Required action:
Please repeat exactly the lines below from the line with "Open the Pressure tab" to the line with "The image size is (544, 297).", including both, and leave out every picture.

(Beginning of The data)

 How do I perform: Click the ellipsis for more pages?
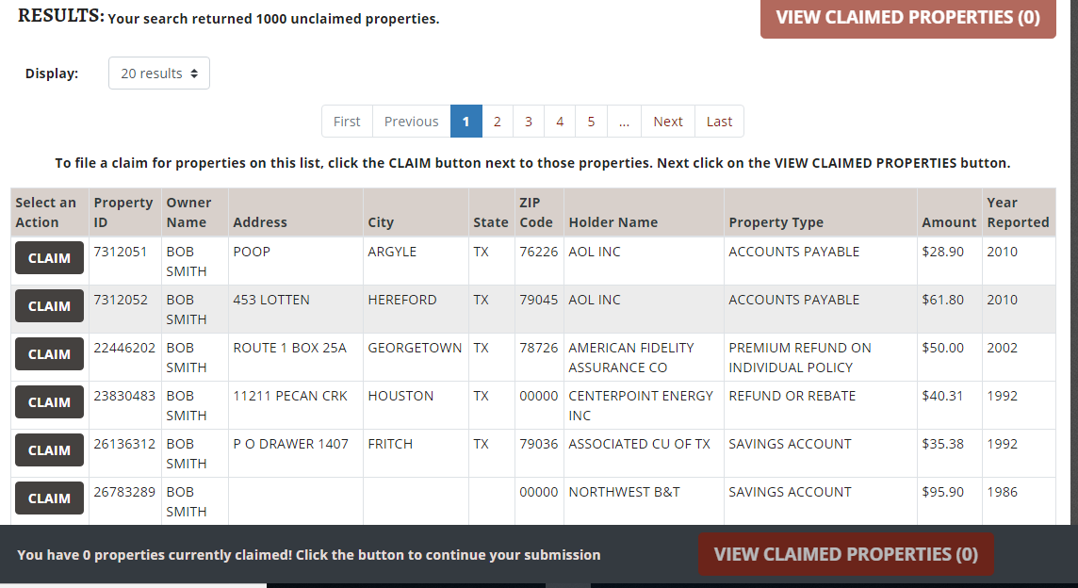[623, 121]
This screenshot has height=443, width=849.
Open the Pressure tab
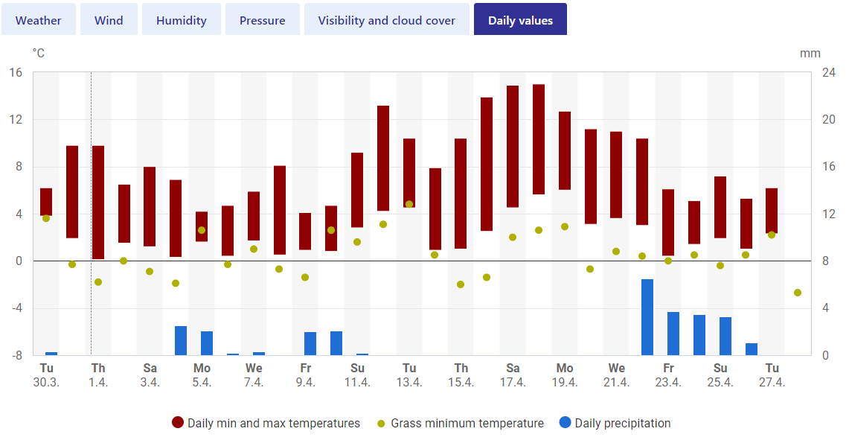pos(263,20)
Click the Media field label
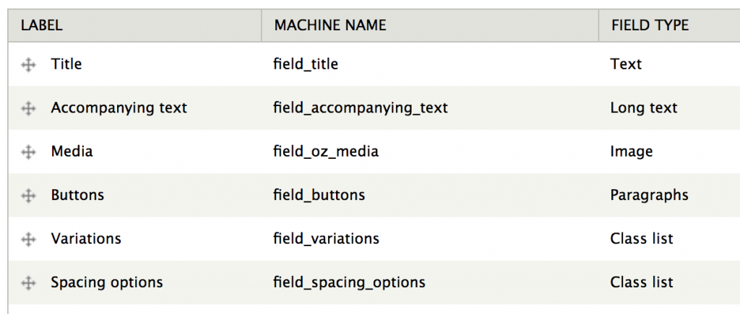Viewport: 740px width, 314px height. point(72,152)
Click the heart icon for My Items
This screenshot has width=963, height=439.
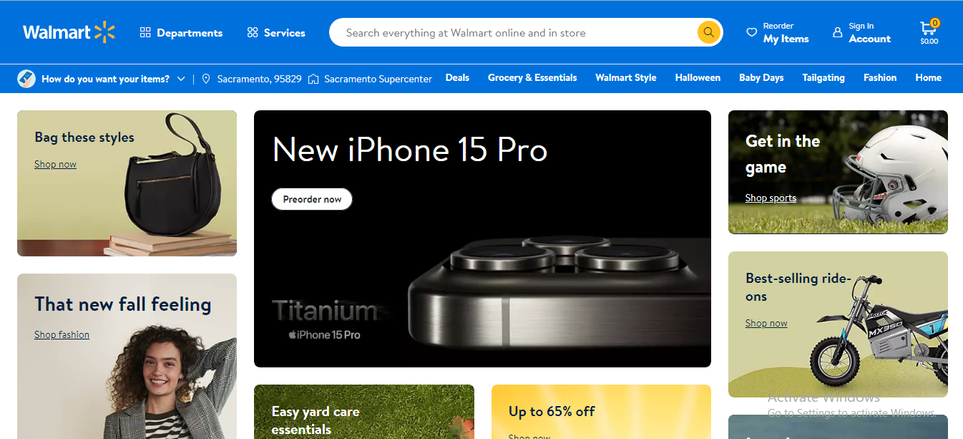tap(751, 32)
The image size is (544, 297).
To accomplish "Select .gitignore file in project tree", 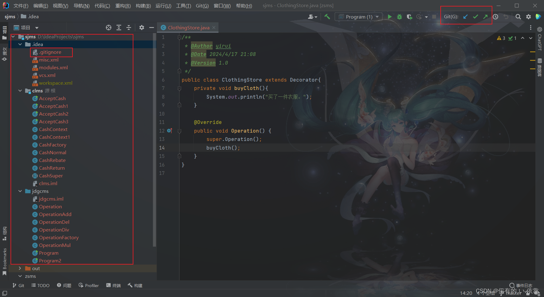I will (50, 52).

(End of The data)
(Beginning of The data)

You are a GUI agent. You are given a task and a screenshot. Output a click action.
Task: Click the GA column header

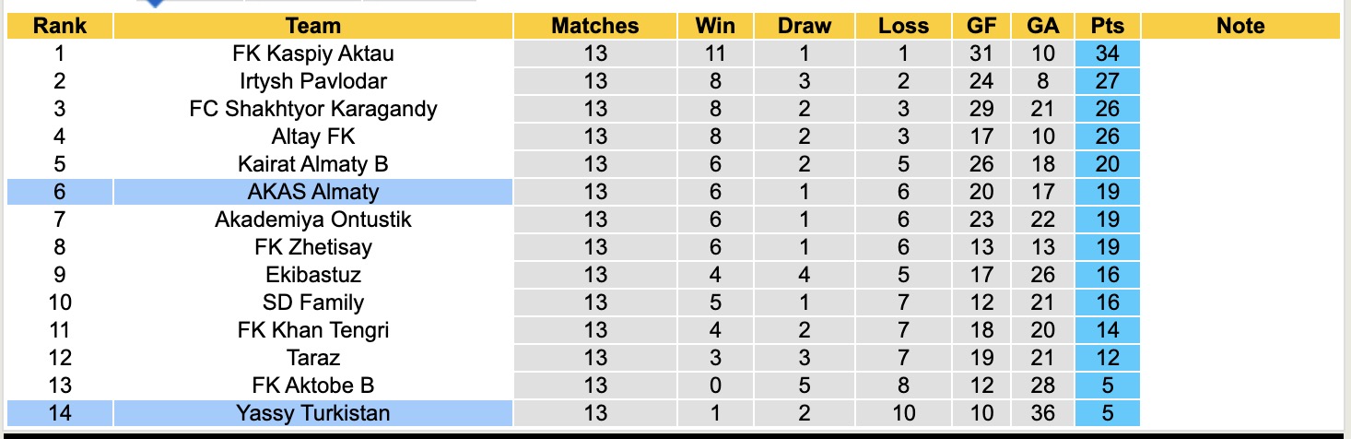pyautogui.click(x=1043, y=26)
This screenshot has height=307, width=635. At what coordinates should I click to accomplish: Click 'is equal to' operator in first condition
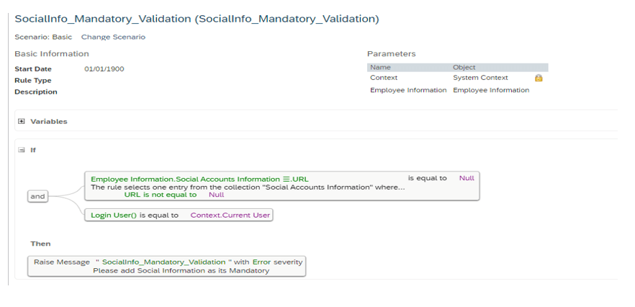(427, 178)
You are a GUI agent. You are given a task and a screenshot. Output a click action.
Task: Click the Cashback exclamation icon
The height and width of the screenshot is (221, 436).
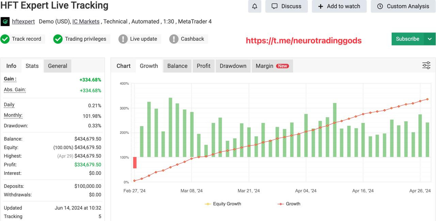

(End of The data)
(Beginning of The data)

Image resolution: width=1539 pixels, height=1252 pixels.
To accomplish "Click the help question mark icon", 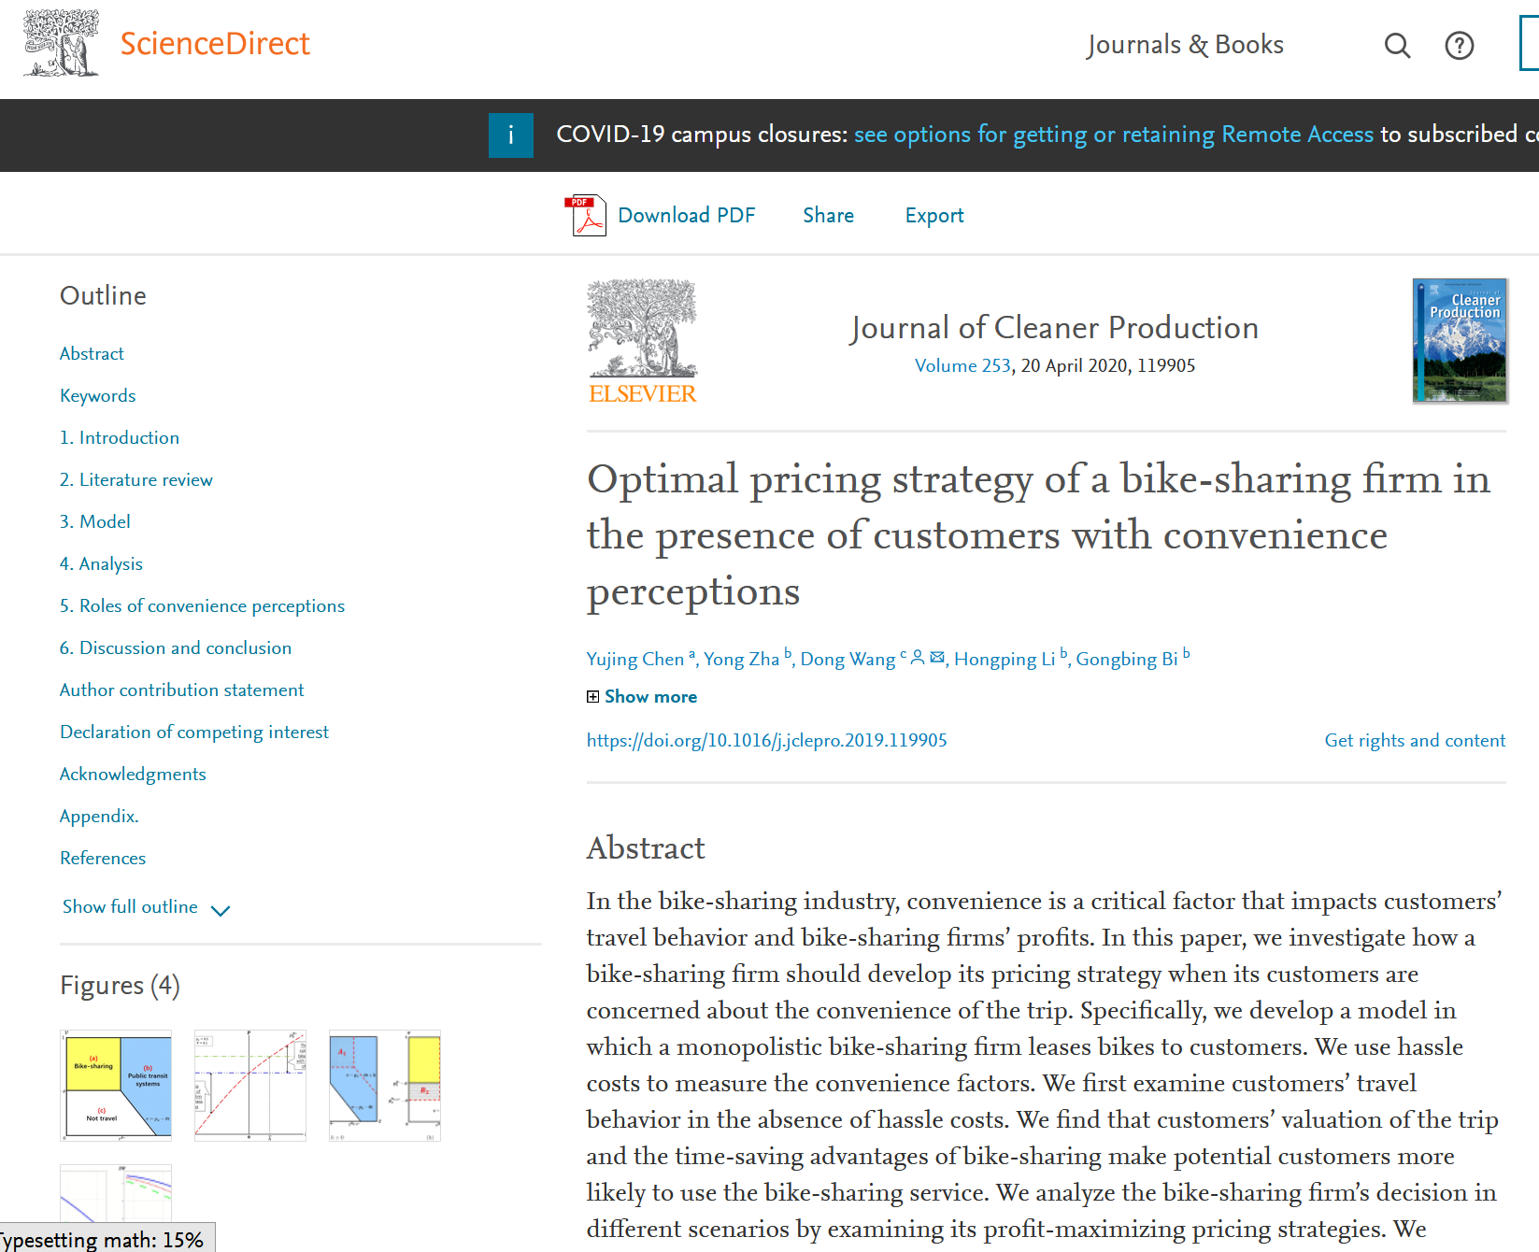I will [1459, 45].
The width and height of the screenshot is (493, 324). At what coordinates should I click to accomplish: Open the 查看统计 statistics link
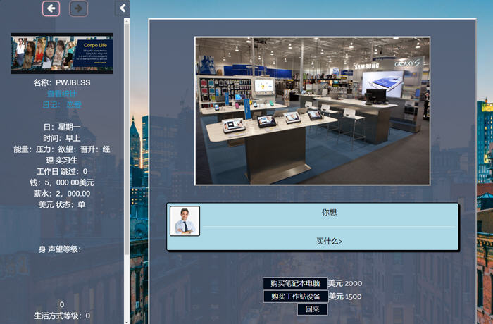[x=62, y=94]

(End of The data)

The completed task:
Open the Pressure tab
pos(263,20)
Click the Media field label
Viewport: 740px width, 314px height. point(72,152)
Click the heart icon for My Items
This screenshot has width=963, height=439.
tap(751, 32)
The image size is (544, 297).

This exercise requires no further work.